Our diocesan synod backed the principles outlined by our Diocesan Structures Review Group, which suggested getting rid of some boards and committees to help us focus more effectively on mission.
The group, which was set up as part of the Kairos process to look into central diocesan staffing and structures, based its report on the principles of more support to parishes, cementing Kairos thinking at the heart of decision-making, more accountability in the system and a leaner diocesan structure.
Those principles were accepted. But synod agreed there should be consultation across the diocese before the small print of the report is debated at a special, Kairos synod meeting on February 25. It will decide whether to implement the report.
Proposing a motion to endorse it, the Archdeacon of the Isle of Wight, the Ven Trevor Reader, said: “This points us onwards from a maintenance mode, to become a mission-focused diocese.”
The chairman of the group, Dr Clive Dilloway, told synod: “We suggested a cut in the number of committees because too much time is spent polishing seats and thinking we are serving the Lord. But the more flexible a system you have, the better.
“There is no one perfect organisational structure for all time. This is work in progress, and will have to adapt to the next stage of the Kairos cycle.
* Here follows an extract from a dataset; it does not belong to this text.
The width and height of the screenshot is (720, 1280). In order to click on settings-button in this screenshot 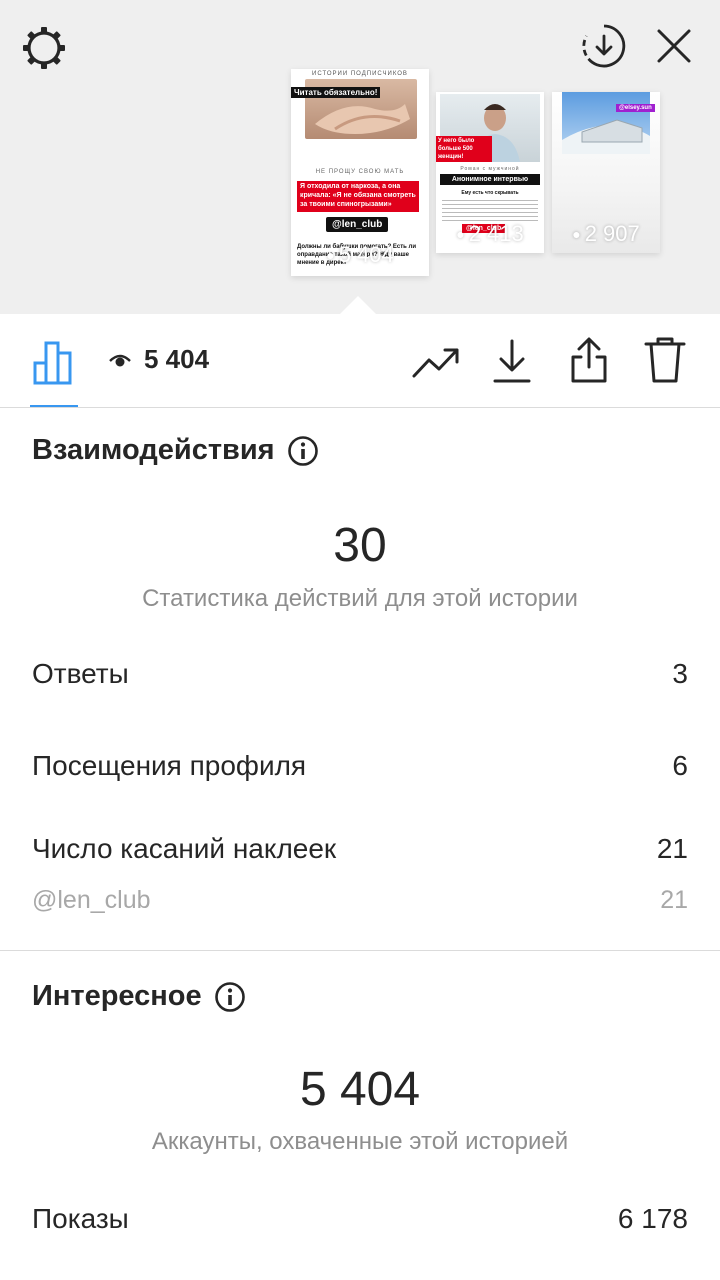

As parishes succeed in Kairos initiatives, other changes may be needed at the centre.”
The report recommended that the main responsibilities of the Board of Mission, Council for Social Responsibility and Board of Ministry be shifted to the Bishop’s Council. It also suggested working with other dioceses to create a joint Board of Education and Diocesan Advisory Committee, and joint arrangements over IT, accounts, human resources and legal support.
It also suggested a new structure for central diocesan staff, working in four teams in the fields of education, discipleship, society and central resources. But diocesan secretary Michael Jordan also reassured synod members that no member of the existing staff would be made compulsorily redundant.
Copies of the report have been sent to all PCC secretaries, and a copy is on the diocesan website here. If you have any comments, positive or negative, please send them to Sally Read, the Archdeacon of the Isle of Wight’s PA, 5 The Boltons, Kite Hill, Wootton Bridge, Isle of Wight, PO33 4PB or email@example.com
Later in the meeting, synod members voted against a proposal to allow lay staff appointed as part of Kairos plans – such as administrators, youth workers and evangelists – to live in clergy homes. They were told that the rental income from empty vicarages had already been factored into budgets for future years.